# Task to complete:
Of all the lines in the entries below, give again exactly those starting at the line containing "[Linkedin] (14, 928)" and ending at the line containing "Uma voz para o sofrimento (76, 1889)", both ends included, and no others.

# Source data:
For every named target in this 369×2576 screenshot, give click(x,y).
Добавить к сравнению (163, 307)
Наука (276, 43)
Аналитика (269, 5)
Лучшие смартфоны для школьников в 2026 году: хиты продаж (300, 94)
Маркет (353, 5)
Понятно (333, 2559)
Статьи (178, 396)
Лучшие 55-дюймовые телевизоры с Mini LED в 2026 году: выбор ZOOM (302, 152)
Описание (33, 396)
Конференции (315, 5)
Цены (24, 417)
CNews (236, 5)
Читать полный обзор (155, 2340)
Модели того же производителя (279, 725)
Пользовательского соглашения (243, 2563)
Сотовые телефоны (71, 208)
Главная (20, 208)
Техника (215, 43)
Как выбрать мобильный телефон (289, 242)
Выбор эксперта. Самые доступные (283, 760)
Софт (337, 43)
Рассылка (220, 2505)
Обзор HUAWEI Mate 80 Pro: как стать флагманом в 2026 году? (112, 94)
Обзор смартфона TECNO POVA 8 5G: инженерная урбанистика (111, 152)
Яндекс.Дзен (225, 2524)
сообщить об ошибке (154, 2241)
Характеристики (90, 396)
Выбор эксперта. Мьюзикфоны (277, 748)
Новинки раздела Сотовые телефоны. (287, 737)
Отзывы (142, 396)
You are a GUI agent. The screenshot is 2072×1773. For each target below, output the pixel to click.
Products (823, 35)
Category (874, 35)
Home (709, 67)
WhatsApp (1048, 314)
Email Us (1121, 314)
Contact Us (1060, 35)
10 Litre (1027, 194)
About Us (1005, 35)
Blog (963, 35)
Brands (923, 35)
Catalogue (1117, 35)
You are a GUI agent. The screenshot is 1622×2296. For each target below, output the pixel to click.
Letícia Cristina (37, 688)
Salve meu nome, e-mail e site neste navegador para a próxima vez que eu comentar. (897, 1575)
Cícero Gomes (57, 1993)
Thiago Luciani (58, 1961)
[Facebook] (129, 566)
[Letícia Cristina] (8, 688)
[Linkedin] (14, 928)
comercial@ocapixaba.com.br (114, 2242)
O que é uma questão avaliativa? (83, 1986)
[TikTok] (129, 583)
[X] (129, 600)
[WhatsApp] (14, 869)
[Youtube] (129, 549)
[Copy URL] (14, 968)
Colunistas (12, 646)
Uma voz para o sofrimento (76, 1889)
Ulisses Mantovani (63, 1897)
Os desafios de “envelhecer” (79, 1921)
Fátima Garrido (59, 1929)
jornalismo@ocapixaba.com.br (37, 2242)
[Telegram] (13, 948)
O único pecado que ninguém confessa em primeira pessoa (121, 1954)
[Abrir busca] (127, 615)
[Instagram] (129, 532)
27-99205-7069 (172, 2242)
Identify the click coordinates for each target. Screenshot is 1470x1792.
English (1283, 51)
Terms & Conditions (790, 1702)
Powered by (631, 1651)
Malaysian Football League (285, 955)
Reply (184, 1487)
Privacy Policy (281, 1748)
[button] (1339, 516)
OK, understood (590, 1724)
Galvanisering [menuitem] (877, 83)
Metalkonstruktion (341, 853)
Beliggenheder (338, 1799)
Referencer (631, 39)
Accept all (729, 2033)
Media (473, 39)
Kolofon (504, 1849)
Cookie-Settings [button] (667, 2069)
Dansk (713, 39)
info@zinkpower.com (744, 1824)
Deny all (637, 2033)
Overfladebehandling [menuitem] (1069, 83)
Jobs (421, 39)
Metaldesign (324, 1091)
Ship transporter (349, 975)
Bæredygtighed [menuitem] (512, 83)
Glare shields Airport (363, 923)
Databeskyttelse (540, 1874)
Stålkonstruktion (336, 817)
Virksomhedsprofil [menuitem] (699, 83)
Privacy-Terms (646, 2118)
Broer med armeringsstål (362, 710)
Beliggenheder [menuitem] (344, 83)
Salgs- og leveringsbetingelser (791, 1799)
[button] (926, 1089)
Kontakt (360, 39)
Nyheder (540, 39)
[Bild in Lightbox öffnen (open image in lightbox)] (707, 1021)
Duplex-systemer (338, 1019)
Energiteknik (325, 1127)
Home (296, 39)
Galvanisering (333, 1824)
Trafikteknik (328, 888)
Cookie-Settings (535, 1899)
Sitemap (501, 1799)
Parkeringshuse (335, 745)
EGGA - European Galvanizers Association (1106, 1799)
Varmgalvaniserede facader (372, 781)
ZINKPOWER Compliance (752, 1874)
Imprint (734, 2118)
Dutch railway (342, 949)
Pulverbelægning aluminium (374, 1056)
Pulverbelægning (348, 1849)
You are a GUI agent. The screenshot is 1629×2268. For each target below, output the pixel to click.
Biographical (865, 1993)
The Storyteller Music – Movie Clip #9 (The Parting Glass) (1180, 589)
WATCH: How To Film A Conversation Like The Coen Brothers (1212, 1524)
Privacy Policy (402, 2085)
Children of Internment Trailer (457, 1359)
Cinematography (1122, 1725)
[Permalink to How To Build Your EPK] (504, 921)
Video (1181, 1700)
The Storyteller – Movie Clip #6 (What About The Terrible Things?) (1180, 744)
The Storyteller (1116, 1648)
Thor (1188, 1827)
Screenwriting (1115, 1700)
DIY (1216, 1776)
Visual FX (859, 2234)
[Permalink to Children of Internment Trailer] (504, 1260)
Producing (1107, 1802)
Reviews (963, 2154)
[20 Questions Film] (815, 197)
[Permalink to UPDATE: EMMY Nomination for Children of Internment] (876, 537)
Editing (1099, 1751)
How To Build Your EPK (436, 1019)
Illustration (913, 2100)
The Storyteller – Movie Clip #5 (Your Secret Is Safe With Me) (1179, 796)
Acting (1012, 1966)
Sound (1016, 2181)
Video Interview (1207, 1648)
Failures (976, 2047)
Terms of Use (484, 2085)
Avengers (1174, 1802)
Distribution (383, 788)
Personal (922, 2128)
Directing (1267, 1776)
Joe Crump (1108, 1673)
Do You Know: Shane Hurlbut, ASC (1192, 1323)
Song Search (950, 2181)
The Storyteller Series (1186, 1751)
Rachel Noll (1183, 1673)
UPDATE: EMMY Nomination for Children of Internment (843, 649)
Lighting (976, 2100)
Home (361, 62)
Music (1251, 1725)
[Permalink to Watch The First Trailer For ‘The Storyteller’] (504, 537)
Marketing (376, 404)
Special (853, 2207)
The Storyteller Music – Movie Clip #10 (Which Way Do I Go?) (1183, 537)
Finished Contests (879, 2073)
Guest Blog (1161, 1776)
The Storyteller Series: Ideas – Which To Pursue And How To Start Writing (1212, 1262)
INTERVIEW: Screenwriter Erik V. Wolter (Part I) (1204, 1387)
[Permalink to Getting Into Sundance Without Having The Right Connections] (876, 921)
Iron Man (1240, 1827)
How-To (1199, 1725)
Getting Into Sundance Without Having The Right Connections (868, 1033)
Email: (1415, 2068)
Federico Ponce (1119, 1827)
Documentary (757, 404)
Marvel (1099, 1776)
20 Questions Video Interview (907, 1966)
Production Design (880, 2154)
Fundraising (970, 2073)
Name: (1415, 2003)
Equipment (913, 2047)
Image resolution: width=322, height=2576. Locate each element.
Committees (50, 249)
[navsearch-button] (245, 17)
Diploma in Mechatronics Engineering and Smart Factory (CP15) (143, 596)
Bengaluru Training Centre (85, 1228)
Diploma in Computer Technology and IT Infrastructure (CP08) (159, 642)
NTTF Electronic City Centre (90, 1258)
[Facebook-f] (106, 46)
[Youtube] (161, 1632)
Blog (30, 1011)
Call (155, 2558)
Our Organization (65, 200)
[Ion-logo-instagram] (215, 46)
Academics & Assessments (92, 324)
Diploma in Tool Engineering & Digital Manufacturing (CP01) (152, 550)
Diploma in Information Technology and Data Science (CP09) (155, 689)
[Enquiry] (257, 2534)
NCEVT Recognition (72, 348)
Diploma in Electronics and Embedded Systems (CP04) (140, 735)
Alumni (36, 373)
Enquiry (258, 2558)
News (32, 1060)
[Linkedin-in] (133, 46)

# Finished task:
[Linkedin] (14, 928)
comercial@ocapixaba.com.br (114, 2242)
O que é uma questão avaliativa? (83, 1986)
[TikTok] (129, 583)
[X] (129, 600)
[WhatsApp] (14, 869)
[Youtube] (129, 549)
[Copy URL] (14, 968)
Colunistas (12, 646)
Uma voz para o sofrimento (76, 1889)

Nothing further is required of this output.